Furthermore, many hospitals are connected to a network of affiliated locations, which can introduce additional documentation challenges across the enterprise. Data is traditionally exchanged by outdated technologies such as fax, which creates the need for manual data entry/re-entry and introduces the potential for errors. This issue is compounded by a hospital’s necessary interaction with external entities such as physicians, laboratories and more, which requires an additional exchange of patient information.
Connecticut Children’s Medical Center (CCMC), a nationally recognized, not-for-profit children’s hospital, was facing these kind of challenges when they searched for a new technology that would help improve physicians timely access to patient data. They sought an integration engine that could easily connect its central EMR, EpicCare™, with more than 12 essential hospital information systems without requiring too much of the hospital’s IT department, and with enough flexibility to meet the evolving integration needs of the hospital.
CCMC ultimately chose the Iguana integration engine. Iguana is now being used to facilitate data exchange between essential hospital systems including radiology, cardiology, pharmacy, laboratory, devices, and more, to create a centralized patient record in EpicCare. Additionally, the hospital has used Iguana to painlessly convert data from legacy systems to EpicCare, including one million records such as hospital encounters, transcription data, radiology data and vaccination information.
The connections enabled by Iguana have streamlined the workflow required to coordinate patient care across departments, making things faster and easier for hospital personnel as they no longer need to enter data into multiple systems. The IT department is also seeing benefits from a reduction in the number of applications they are required to support.
Because CCMC is part of an affiliate network of almost 40 hospitals and specialty clinics, the hospital uses Iguana to share patient registration information between facilities, replacing inefficient fax-based workflows. CCMC also relies on Iguana to securely distribute clinical data to a constellation of external vendors that are helping solve key issues in patient care, while retaining full control over what each vendor sees.

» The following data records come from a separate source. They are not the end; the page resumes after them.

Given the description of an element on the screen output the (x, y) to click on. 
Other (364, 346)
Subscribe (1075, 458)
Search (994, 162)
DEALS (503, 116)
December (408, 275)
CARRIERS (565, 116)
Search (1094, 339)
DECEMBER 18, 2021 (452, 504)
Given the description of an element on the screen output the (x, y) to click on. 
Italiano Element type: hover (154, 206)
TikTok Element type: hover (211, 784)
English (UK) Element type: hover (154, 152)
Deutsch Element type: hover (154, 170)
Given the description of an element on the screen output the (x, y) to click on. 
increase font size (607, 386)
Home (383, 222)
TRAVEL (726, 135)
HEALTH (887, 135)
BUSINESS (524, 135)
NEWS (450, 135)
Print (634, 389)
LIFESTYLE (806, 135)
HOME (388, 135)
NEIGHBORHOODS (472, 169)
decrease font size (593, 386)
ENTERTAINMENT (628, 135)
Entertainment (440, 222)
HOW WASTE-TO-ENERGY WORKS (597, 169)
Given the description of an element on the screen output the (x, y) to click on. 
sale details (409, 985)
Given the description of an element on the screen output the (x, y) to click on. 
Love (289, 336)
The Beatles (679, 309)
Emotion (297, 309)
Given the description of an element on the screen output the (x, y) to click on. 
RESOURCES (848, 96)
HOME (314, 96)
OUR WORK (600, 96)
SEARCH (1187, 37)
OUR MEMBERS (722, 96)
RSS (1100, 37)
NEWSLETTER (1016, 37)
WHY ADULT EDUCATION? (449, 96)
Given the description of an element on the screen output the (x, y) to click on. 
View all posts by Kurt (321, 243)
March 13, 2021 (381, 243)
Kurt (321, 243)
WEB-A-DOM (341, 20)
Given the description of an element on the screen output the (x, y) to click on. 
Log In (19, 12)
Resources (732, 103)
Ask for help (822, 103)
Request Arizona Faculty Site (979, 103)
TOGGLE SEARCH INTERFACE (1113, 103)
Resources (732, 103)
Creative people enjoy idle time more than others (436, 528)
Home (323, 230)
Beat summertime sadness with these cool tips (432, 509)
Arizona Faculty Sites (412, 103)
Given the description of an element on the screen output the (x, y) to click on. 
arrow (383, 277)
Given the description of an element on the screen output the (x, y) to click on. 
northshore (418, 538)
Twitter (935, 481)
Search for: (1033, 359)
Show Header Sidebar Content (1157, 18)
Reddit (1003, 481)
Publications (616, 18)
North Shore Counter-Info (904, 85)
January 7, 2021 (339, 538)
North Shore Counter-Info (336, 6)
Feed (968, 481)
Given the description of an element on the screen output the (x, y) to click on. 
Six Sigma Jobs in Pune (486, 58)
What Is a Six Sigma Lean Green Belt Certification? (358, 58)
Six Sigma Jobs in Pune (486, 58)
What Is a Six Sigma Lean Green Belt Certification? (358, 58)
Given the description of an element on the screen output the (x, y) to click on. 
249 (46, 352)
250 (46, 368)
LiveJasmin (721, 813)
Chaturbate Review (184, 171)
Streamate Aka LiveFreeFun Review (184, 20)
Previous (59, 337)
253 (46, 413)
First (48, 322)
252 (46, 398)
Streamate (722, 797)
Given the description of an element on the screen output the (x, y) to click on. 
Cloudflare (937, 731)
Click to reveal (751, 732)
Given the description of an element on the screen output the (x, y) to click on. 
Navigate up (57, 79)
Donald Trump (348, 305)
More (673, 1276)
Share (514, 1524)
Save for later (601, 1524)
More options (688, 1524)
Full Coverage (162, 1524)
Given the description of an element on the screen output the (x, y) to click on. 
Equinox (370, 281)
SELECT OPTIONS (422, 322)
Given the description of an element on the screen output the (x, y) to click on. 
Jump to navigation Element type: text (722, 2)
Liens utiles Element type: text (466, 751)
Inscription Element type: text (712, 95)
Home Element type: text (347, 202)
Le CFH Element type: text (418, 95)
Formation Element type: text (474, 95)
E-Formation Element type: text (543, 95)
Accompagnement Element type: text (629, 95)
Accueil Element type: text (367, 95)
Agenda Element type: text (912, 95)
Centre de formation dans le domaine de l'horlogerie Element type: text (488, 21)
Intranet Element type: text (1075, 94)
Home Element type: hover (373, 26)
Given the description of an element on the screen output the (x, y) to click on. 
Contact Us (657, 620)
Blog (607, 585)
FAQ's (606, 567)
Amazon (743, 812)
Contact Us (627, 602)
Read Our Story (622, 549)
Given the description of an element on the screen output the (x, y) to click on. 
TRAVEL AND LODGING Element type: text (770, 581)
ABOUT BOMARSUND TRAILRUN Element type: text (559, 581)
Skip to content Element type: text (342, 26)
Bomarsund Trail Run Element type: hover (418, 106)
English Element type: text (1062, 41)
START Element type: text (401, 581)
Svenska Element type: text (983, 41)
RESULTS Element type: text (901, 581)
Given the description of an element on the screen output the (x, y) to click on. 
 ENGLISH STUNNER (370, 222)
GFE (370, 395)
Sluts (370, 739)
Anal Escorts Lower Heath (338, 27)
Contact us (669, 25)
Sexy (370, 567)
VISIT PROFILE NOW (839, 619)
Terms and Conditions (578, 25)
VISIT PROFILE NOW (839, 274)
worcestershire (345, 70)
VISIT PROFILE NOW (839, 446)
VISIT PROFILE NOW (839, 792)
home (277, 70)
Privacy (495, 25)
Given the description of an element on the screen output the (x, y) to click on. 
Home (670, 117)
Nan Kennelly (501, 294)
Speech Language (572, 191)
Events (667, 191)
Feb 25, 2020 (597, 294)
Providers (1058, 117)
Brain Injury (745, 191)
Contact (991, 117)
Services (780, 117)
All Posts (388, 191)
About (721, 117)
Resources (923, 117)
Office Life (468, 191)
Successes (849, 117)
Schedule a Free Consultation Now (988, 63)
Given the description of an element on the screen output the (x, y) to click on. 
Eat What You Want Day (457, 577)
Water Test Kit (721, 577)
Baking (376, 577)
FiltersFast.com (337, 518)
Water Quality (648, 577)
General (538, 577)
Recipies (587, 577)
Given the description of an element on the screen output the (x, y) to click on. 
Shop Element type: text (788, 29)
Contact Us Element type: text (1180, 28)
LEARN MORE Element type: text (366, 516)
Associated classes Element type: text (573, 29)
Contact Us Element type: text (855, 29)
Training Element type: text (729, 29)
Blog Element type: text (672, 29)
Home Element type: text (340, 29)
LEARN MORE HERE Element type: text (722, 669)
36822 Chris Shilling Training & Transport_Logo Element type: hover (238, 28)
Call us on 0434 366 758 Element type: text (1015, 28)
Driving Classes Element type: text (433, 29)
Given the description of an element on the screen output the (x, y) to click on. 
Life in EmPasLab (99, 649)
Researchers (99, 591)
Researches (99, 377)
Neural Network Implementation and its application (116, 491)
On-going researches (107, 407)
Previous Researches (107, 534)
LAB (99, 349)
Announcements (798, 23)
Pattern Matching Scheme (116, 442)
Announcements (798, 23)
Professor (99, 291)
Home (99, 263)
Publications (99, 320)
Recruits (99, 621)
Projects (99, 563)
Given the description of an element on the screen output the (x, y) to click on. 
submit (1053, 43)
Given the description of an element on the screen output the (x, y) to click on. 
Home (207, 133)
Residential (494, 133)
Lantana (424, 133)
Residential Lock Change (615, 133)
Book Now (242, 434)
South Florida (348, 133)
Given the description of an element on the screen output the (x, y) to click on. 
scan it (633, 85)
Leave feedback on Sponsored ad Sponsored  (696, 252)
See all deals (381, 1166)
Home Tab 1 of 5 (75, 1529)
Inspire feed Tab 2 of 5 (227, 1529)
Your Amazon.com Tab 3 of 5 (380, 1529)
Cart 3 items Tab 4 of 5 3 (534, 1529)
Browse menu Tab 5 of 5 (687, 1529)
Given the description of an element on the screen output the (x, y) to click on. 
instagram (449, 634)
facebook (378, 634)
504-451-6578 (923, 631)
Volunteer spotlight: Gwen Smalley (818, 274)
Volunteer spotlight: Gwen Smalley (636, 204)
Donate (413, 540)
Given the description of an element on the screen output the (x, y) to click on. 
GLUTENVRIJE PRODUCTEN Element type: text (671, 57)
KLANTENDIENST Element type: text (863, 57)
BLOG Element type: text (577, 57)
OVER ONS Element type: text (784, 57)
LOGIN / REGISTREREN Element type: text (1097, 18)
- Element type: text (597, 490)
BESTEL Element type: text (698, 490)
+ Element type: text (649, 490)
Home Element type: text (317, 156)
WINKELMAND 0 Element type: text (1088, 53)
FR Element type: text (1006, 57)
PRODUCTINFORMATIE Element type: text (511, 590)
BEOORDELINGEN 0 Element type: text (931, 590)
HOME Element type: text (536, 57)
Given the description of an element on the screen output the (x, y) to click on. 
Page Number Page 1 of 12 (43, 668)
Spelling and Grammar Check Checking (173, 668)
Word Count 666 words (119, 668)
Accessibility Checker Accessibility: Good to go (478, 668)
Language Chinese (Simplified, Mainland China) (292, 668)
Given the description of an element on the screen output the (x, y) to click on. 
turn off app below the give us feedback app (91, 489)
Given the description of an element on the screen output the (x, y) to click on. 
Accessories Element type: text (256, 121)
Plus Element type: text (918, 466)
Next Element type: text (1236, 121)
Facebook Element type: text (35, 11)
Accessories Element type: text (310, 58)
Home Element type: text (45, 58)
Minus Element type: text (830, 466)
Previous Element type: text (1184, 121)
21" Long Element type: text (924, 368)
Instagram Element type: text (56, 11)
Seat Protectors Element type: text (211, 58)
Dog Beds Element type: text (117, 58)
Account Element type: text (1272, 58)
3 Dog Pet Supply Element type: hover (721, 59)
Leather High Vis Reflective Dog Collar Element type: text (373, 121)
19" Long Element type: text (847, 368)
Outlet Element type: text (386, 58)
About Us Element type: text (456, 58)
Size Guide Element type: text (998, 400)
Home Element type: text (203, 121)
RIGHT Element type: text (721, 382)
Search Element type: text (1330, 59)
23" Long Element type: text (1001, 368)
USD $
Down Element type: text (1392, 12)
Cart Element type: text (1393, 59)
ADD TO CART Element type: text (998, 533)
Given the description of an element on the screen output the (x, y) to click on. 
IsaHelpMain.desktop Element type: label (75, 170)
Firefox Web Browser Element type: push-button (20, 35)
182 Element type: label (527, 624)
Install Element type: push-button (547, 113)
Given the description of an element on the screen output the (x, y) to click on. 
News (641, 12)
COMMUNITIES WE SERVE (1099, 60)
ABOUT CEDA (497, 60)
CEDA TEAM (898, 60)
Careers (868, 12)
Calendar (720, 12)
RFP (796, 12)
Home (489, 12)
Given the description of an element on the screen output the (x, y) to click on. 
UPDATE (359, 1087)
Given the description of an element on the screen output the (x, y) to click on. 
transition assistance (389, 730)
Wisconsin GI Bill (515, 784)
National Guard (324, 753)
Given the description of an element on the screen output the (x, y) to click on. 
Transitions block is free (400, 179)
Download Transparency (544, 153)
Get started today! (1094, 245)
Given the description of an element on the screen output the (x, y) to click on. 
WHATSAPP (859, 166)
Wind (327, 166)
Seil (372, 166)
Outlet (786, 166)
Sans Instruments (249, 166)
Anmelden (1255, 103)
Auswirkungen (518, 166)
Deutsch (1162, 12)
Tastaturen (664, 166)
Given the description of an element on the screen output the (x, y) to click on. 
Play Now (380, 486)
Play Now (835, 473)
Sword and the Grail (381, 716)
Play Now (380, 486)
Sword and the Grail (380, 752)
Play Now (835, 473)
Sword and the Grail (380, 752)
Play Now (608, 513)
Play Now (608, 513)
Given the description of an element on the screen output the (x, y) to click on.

A key reason that CCMC chose Iguana was its speed of implementation and flexibility. Iguana is easy to install and get up and running, integrating with systems that need to share data in a variety of ways. The hospital’s integration staff can also implement interfaces quickly and have the flexibility to accommodate a wide variety of integration requirements. CCMC Integration Lead Hans Groschel stated: “When I put Iguana side by side with other tools, it was always much faster to setup and start using.”
Iguana now reliably handles more than 100 interfaces processing nearly a million messages a day. It has proven to be so reliable that it requires very little troubleshooting, and a small staff of 2-3 is able to manage, monitor and develop interfaces across the enterprise.
This has helped CCMC improve efficiencies across the entire hospital, specifically by eliminating data entry repetition, which has reduced data errors across all hospital systems. Patient data is now easy to search for across all systems, allowing the hospital to focus on patient care rather than data entry. Hospitals with similar-sized systems have saved upwards of $200,000 in implementation costs using Iguana.